When evaluating something as TRUE or FALSE, remember to use '==' and not '='

Subset evaluating numerical columns

When we are subsetting based on numerical columns, we can use arithmetic evaluations. Complete the code below so you are left with only data where the flipper length is larger that 180.

filter(penguins, flipper_length_mm _ 180)

filter(penguins, flipper_length_mm > 180)

grade_code(
  correct = random_praise(),
  incorrect = random_encouragement()
)

arithmetic evaluations can be done with '==', '>', '<'

Subset evaluating numerical columns 2

The above code will not include any row where flipper length is exactly 180. For this to happen you have to indicate that it can be larger or equal to 180.

filter(penguins, flipper_length_mm >_ 180)
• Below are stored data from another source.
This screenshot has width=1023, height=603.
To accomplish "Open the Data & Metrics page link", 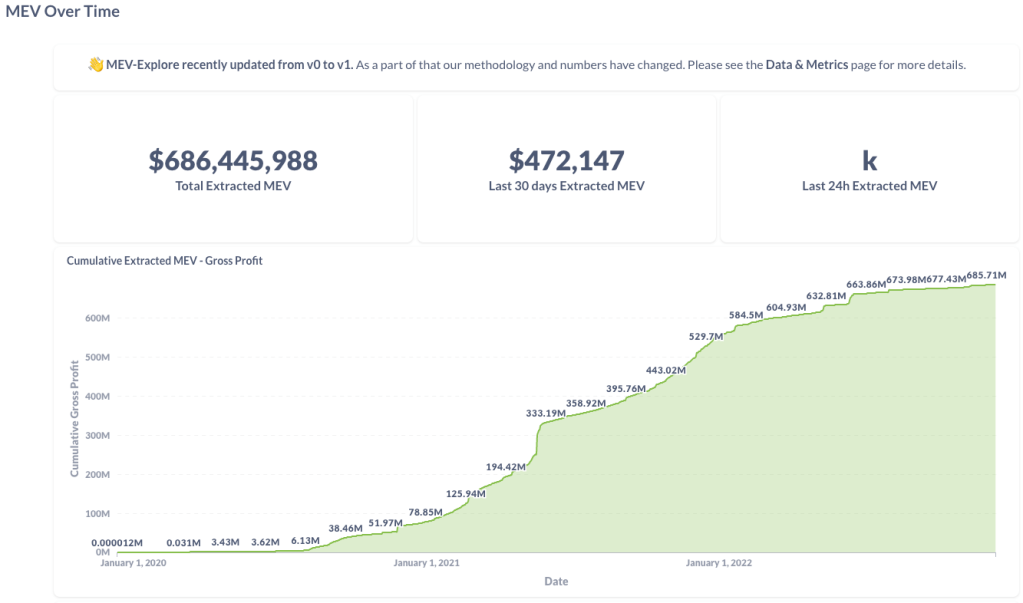I will pos(806,65).
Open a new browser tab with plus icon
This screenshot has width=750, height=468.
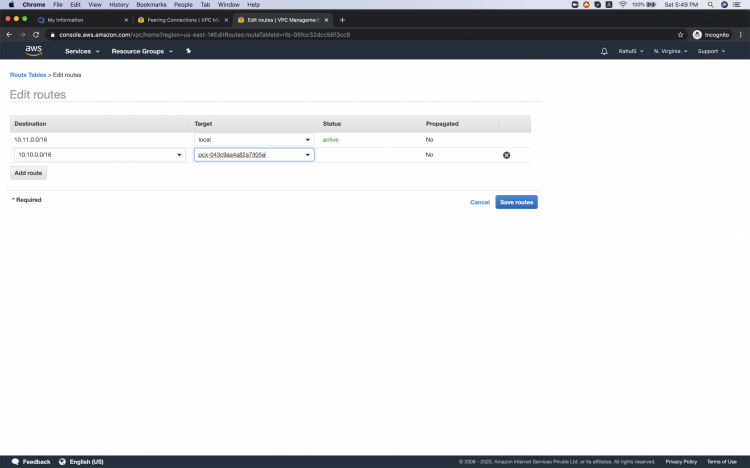coord(342,20)
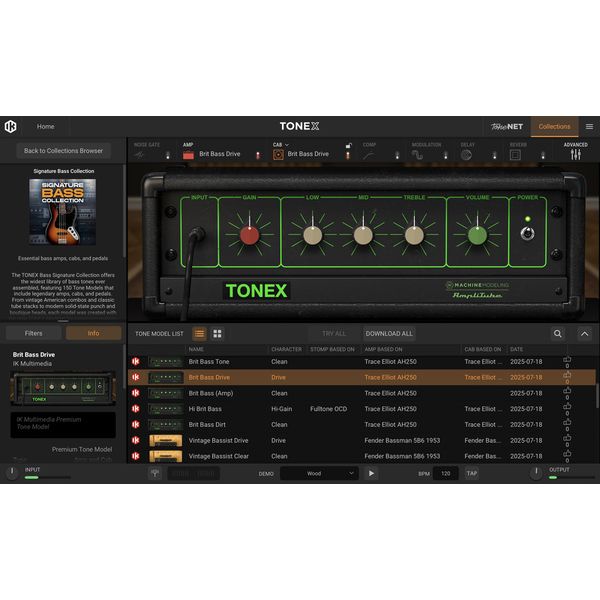This screenshot has height=600, width=600.
Task: Switch tone model list to grid view
Action: [x=217, y=333]
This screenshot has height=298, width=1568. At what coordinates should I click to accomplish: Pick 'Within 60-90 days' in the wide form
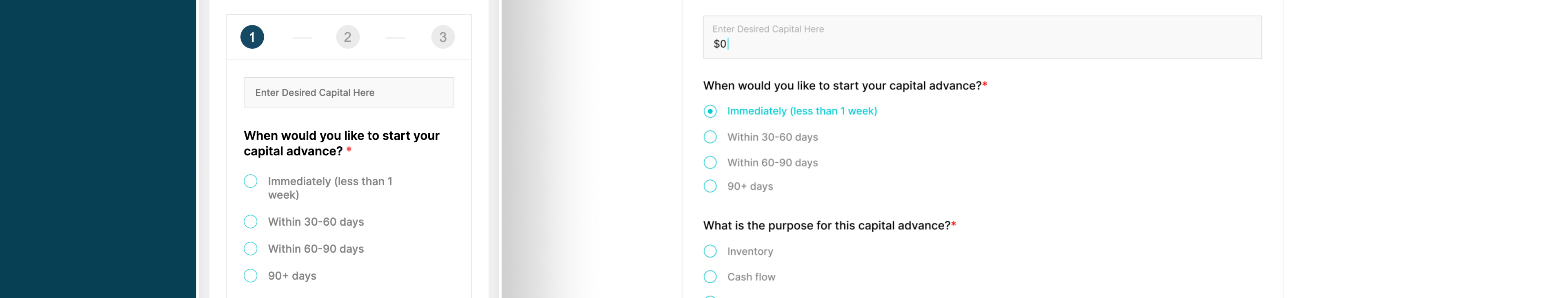(x=710, y=163)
filter(penguins, flipper_length_mm >= 180)

grade_code(
  correct = random_praise(),
  incorrect = random_encouragement()
)

arithmetic evaluations can also be done with '>=' (larger than) and '<=' (smaller than)

Subset with multiple conditions

We can add several conditions when we are evaluating. Using a comma (','), each expression must be TRUE for the end result. Here, choose all data where flipper length is larger or equal to 180, and the species is "Gentoo"

filter(penguins, 
       flipper_length_mm __ 180,
       ____ == "Gentoo")

filter(penguins, 
       flipper_length_mm >= 180,
       species == "Gentoo")

grade_code(
  correct = random_praise(),
  incorrect = random_encouragement()
)

make sure each expressions works individually, if you are not succeeding

separate the different expressions with a comma

Subsetting columns - select

Subsetting columns is a great way to reduce karge datasets to more manageable sizes. Using the select() function from dplyr, select the first, second, fourth and sixth column from the penguins dataset using their numerical values.
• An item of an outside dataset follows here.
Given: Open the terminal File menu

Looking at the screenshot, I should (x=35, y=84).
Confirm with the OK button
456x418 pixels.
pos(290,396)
select(penguins, _, _, _, _)

select(penguins, 1, 2, 4, 6)

grade_code(
  correct = random_praise(),
  incorrect = random_encouragement()
)

Each column number should be separated by a comma

Subsetting ranges

Sometimes we want to subset whole ranges, and maybe a couple of extra columns. We can do this usind the colon. Complete the code below so you select columns 1 through 4, and also column 6.

select(penguins, _:_, _)

select(penguins, 1:4, 6)

grade_code(
  correct = random_praise(),
  incorrect = random_encouragement()
)

Subsetting ranges

While using numbers for the columns can be convenient, in most cases you'll likely want to base your selection on the names of column. The syntax you learned above works exactly the same for column names. Take the same code as before, but this time instead of using the index numbers for the column, use the column names.

Column 1 is species, column 4 is bill_depth_mm, and column 6 is body_mass_g

select(penguins, _:_, _)

select(penguins, species:bill_depth_mm, body_mass_g)

grade_code(
  correct = random_praise(),
  incorrect = random_encouragement()
)

Subsetting based on naming convention

Other times, is might be handy to grab columns based on their naming. If you are lucky, your dataset has some overarching naming convention, that makes it possible to grab columns based on their names.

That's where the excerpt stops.